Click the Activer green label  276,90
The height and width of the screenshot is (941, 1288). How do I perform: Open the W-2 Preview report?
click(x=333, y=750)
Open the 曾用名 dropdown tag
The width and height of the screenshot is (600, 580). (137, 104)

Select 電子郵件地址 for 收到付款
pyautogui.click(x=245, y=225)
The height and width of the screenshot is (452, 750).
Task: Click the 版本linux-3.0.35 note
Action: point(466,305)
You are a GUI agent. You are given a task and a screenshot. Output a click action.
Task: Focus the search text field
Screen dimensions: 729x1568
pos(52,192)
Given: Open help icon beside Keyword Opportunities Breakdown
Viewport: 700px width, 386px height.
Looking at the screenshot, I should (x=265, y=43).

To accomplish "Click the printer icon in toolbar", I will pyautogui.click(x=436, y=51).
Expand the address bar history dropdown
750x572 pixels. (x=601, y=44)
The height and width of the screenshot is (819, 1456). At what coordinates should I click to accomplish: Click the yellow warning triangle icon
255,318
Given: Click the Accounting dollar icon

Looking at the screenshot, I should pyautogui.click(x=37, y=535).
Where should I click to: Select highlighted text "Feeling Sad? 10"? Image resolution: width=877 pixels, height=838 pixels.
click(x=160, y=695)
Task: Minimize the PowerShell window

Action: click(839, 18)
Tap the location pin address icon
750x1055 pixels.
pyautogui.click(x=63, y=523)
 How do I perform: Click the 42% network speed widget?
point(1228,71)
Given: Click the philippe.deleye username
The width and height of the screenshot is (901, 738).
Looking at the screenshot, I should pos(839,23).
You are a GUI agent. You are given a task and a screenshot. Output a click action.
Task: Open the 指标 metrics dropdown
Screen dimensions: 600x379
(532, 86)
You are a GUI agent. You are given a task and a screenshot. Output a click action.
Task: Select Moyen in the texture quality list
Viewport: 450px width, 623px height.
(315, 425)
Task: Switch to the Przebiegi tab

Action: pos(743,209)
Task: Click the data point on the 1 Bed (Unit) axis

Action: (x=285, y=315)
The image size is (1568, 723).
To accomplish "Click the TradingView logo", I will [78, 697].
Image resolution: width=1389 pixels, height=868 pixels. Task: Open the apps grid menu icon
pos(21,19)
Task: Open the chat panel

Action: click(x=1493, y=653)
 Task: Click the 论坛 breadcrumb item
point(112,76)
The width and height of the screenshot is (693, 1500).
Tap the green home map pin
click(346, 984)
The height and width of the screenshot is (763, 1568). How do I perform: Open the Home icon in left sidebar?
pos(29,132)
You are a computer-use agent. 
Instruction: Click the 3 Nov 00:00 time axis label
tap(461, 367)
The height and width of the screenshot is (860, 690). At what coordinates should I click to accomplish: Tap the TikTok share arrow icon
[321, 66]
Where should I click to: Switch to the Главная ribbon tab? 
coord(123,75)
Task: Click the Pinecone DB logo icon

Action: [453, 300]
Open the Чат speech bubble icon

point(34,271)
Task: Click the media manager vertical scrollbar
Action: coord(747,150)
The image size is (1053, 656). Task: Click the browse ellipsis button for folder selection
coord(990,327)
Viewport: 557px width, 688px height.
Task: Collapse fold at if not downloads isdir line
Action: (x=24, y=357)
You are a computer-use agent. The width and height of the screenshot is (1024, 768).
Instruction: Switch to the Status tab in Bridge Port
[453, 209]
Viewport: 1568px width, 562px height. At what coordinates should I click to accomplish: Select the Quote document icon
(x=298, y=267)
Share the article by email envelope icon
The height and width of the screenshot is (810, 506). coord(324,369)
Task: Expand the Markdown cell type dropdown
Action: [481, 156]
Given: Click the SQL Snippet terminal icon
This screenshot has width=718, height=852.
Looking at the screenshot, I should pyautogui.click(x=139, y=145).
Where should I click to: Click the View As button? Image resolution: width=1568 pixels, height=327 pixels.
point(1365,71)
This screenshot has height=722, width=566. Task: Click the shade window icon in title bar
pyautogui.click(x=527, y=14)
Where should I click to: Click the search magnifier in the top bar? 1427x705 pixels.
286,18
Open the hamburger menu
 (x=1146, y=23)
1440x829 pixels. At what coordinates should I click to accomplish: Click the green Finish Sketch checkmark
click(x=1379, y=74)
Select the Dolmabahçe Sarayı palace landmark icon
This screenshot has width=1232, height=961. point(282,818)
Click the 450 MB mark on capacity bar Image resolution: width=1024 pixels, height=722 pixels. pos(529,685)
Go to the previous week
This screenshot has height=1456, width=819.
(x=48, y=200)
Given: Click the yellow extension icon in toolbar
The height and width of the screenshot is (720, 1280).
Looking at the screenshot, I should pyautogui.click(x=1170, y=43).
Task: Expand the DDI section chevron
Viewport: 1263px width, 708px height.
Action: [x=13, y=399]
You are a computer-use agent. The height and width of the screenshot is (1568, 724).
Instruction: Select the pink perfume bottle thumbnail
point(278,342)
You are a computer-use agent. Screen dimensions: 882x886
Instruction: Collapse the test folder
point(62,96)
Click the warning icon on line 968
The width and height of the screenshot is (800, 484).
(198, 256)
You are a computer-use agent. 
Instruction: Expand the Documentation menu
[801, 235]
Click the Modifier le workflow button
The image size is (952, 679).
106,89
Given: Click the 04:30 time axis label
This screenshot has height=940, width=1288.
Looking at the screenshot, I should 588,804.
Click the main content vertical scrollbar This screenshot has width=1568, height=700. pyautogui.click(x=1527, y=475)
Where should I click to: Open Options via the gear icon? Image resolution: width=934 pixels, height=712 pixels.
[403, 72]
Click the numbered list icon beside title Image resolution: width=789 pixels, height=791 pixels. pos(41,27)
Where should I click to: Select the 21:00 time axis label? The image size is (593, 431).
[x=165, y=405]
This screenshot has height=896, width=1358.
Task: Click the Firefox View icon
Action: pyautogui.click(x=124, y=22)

######

_Assigned task:_ Go through the listing above and report how many of its lines contain the word "will", with only the number as output.

_Result of this task:_ 2